Services. Management contracts should specifically detail which responsibilities belong to the management company and which belong to the nonprofit. The failure to be specific can result in the nonprofit not getting the full benefit of all the services it is paying for. Management contracts should also clarify when the management company needs the nonprofit’s approval before performing specific services. This is especially important when the management company charges hourly fees, as opposed to a flat monthly service fee.

Personnel. Management contracts that rely on the management company to supply key employees or that includes anti-compete clauses that limit the nonprofit’s hiring to personnel affiliated with the management company tend to serve the interests of the management company while depriving the nonprofit of the opportunity to hire staff of its choosing. Relying too heavily on a management company’s staff can also make it harder to terminate a management company agreement that isn’t working.

Compensation. Compensation paid to the management company must be reasonable as compared to market rates for similar services. If the management company is a disqualified person (insider) with respect to the charity, excessive compensation could be deemed an excess benefit transaction. If the management company is not a disqualified person with respect to the nonprofit, then excessive payments could still result in a private benefit that threatens the nonprofit’s tax-exempt status.
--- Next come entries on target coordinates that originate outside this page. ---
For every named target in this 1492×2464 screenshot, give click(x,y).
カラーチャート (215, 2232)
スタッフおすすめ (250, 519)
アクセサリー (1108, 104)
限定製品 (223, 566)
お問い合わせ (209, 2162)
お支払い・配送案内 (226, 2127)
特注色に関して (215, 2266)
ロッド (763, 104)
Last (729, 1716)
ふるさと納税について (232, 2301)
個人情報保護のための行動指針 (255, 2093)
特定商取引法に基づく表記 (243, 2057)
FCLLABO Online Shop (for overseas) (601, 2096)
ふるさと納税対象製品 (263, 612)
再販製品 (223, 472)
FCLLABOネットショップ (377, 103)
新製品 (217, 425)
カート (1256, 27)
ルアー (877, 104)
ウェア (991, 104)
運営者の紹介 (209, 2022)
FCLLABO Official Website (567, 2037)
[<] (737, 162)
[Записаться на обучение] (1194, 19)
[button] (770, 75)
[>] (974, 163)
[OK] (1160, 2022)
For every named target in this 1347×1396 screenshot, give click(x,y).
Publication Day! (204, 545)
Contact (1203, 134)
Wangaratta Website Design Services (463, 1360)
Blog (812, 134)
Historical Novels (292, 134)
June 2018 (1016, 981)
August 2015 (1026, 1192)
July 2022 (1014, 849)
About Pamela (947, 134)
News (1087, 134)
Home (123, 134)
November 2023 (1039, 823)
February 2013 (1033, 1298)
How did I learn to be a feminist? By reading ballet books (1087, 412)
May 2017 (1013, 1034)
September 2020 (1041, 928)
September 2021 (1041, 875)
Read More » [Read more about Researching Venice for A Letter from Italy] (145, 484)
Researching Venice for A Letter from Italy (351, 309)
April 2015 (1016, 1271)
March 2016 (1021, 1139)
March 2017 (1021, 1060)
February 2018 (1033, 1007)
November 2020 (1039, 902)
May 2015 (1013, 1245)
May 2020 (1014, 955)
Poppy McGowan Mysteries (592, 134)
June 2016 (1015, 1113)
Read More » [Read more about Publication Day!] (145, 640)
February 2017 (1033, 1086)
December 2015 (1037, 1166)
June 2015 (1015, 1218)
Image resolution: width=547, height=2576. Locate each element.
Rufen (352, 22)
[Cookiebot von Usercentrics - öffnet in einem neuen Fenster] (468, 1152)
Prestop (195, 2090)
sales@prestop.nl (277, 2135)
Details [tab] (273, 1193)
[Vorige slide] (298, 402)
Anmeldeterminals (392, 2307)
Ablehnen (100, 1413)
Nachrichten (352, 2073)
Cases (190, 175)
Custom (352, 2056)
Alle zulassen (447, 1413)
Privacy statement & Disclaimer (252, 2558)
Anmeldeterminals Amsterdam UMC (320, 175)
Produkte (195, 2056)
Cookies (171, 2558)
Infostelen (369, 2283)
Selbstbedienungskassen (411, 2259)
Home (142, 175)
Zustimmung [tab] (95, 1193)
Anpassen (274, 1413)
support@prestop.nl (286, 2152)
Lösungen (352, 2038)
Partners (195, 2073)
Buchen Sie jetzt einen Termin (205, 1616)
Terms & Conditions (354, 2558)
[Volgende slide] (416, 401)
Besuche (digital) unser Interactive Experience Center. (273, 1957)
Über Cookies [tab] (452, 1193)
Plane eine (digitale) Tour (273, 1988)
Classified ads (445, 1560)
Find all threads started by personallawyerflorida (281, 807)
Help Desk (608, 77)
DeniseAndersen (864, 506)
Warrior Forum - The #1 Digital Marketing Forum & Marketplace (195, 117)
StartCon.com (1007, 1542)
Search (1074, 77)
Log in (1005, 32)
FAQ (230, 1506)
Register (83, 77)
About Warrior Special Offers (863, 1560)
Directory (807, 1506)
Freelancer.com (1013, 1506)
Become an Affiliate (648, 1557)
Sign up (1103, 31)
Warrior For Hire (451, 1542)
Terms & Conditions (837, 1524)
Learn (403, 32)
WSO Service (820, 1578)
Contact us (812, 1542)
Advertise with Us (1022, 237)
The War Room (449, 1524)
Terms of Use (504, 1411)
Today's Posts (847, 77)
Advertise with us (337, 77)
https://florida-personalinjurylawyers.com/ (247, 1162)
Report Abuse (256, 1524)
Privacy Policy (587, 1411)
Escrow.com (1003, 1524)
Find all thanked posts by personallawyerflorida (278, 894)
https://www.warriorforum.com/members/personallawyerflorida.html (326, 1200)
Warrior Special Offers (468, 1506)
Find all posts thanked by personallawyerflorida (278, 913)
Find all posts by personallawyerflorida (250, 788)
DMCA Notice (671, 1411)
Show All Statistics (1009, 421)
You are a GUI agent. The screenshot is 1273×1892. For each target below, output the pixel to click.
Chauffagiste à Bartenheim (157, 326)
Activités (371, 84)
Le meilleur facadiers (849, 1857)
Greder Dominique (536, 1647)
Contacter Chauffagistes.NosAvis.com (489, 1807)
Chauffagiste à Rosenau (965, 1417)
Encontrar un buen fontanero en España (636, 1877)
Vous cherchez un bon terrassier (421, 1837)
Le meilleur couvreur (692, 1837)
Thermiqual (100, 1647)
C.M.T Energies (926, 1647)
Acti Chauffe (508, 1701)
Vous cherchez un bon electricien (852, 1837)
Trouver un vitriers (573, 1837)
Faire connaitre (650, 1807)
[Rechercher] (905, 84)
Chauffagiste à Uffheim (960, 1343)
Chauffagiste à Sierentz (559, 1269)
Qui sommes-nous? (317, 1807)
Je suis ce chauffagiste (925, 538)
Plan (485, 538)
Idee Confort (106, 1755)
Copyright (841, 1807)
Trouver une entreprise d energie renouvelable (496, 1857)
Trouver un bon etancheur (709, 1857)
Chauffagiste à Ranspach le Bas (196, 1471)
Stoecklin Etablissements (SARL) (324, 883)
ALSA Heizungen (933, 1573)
Termination. Termination and default provisions should not unreasonably restrict the nonprofit’s option to terminate the contract. The ability to end the relationship is key to maintaining a healthy vendor/vendee relationship.

Access to Data. Permitting a management company to unilaterally control financial data, vendor information, donor information, program data, or to control websites and social media accounts can be disastrous in the event the nonprofit and the management company part ways. Ideally, both the nonprofit and the management company should be able to access company information and data.

Ownership of Intellectual Property. Licensing a name, trademark or other brand related intellectual property from a management company favors the management company and can leave the nonprofit without any goodwill of its own once the agreement is terminated. Also, management company agreements should specify that intellectual property created as part of the management company’s duties for the nonprofit are work made for hire that belongs to the nonprofit so the nonprofit can continue using such intellectual property after the agreement is terminated.